Deine Aufgaben.
[a] Liste alle Twitter-Konten mit @-Namen auf, die der Artikel über NZZ Labs nennt.
[b] Schreib bitte den Artikel über NZZ Labs im Anschluss an seinen letzten Satz weiter.

Textauszug.
◇ ◇ ◇ ◇ ◇ ◇ ◇

Die Alte Tante im Zukunftslabor
Mit NZZ Labs leistet sich die Neue Zürcher Zeitung seit rund zwei Monaten eine Denkfabrik, die unbelastet vom Tagesgeschäft neue Möglichkeiten für die Zeitung im Internet erforschen soll. So lernt die Zeitungsredaktion im Zukunftslabor den Umgang mit Twitter, für die geplante Paywall leistet NZZ Labs wichtige Vorbereitungs- und Denkarbeit.
Zwei der drei Männer von NZZ Labs, Thom Nagy und Florian Steglich, sitzen etwas verloren am Fenster eines Grossraumbüros im ersten Stock des ehrwürdigen NZZ-Gebäudes an der Falkenstrasse 11, in dem schon seit dem 1. Januar 1894 Journalismus produziert wird. Leer steht das Büro, weil vor kurzem die Print-Vermarkter von «NZZ Media» ausgezogen sind und noch steht nicht fest steht, wer wieder einzieht. Symbolisiert der riesige, zu 95 Prozent leere Raum die ungenutzten Möglichkeiten des Online-Journalismus? Es ist ruhig, der blaue Teppichboden dämpft die hallenden Worte, das Sonnenlicht drängt durch die heruntergelassenen Rollos. Einen Moment lang träumt man davon, dass die gesamte Etage von Onlinern bevölkert wird, die Journalismus produzieren, der auch noch profitabel ist.
Noch ist es nicht soweit. Nur eine kleine Ecke des Raumes wird von drei Arbeitsplätzen mit Mitarbeitern unterschiedlicher Herkunft ausgefüllt: NZZ-Labs-Chef Florian Steglich war die letzten Jahre bei Blogwerk beschäftigt, zusammen mit Peter Hogenkamp, dem jetzigen Leiter Digitale Medien. Markus Hug von der Universität Basel wird im Team die Themen User Experience und Usability besetzen. Und der von 20min.ch kommende Thom Nagy führt derzeit Twitter-Schulungen durch, die im Haus überraschend grosses Interesse hervorgerufen haben. Im Nu waren vier Termine à zwölf Leute ausgebucht. Steglich: «Mittlerweile haben wir 15 Termine und es stehen noch immer Interessenten auf der Warteliste. Das sind 200 Leute. Wir machen so viele Schulungen, bis jeder dran war, der Interesse hat.»
Die Rückmeldungen zu den Schulungen sind bisher mehrheitlich positiv. Tatsächlich hat die Aktion zu einigen zumindest teilweise aktiven Twitterern geführt, zum Beispiel @cbb11 (Christine Brand), @adikaelin, @simoneschmid, @danielweber57, @steinerurs, @RonySchenkel oder @dst11 (David Strohm). Vermittelt wird einerseits das Technische, also: Konto einrichten, Hashtags, Retweets, wie followe ich. Andererseits wird die Frage nach dem Einsatz im Medienbereich beantwortet: Wie kann man es als Journalist nutzen? Wie kann man es zur Promotion nutzen?

◇ ◇ ◇ ◇ ◇ ◇ ◇

Datensatz.

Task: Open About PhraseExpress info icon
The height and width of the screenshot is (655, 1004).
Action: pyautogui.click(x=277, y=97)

◇ ◇ ◇ ◇ ◇ ◇ ◇

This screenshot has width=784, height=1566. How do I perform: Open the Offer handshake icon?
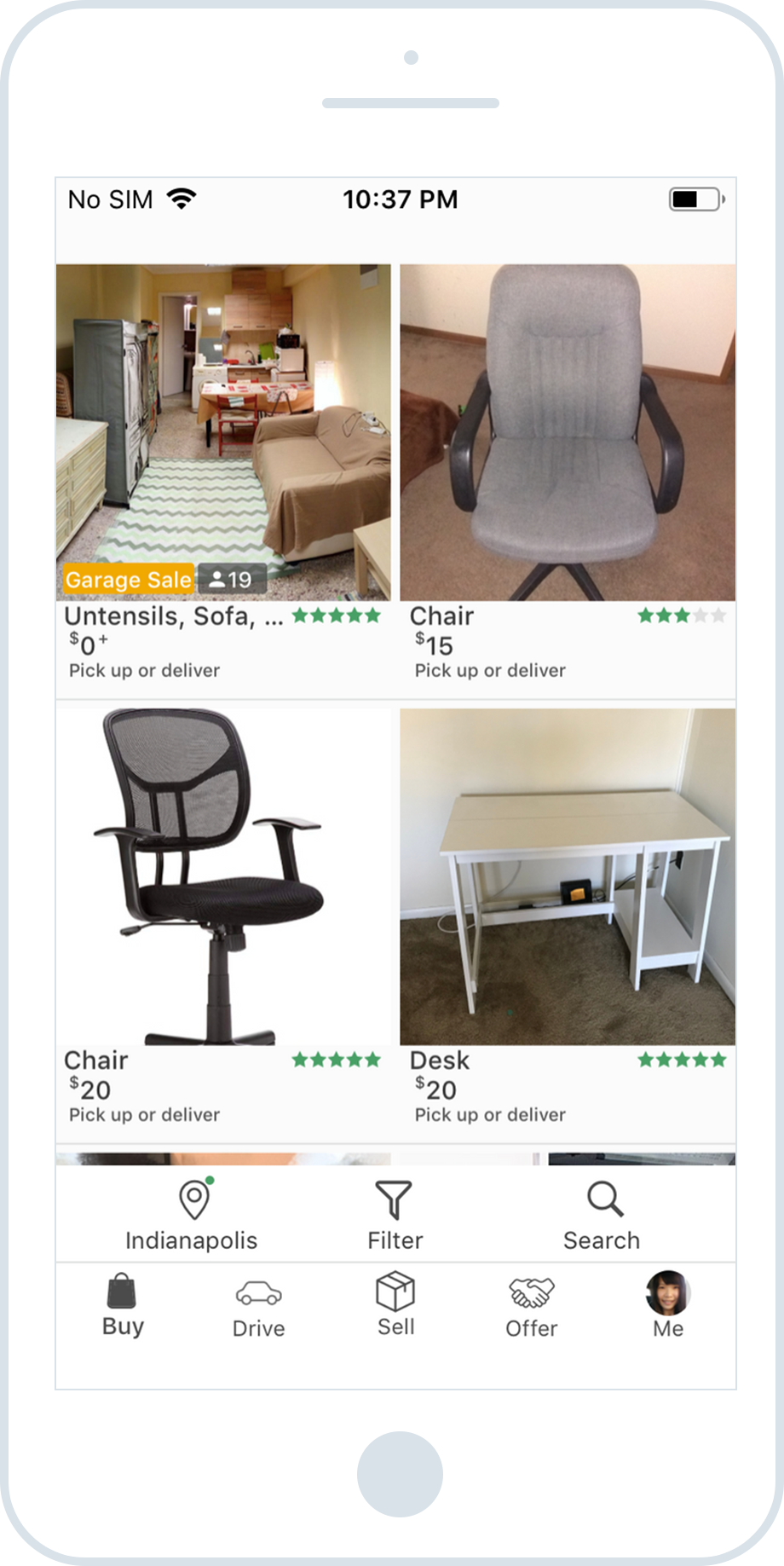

◇ ◇ ◇ ◇ ◇ ◇ ◇

Antworten pro Aufgabe.
[a]
- @cbb11 (Christine Brand)
- @adikaelin
- @simoneschmid
- @danielweber57
- @steinerurs
- @RonySchenkel
- @dst11 (David Strohm)

[b]
Fragt man Florian Steglich, weshalb es NZZ Labs gibt, was seine Zielvorgabe ist, schweigt er einen Moment – und lacht dann. Eine Antwort gibt es trotzdem: «Die Grundidee ist, dass man innovativer ist, wenn man nicht in das Alltagsgeschäft eingebunden ist. Wir übernehmen einerseits Projekte aus dem Haus. Und andererseits schauen wir: Was sind Trends im Online-Medienbereich? Kann man die für die NZZ umsetzen?» Neben den eigenen wird auch der Kontakt zu den Ideen von Lesern und Firmen gesucht.
Was genau aus den Denkanstrengungen in den Laboratorien wird, wird die Realität weisen. Bisher vorzeigbar ist die integrierte Merkfunktion, die in Zusammenarbeit mit Memonic entstanden ist. Wohl bleibt weniger Zeit zum Nachdenken als geplant. Denn es ist nicht nur, wie in den anderen Printverlagen, ein grosser Schulungsbedarf vorhanden, auch konkrete Projekte wie die geplante Paywall verlangen eine Mitarbeit. Steglich dazu: «Es wird keine Paywall geben, die sozusagen die Startseite schliesst, sondern eine, die halboffen ist».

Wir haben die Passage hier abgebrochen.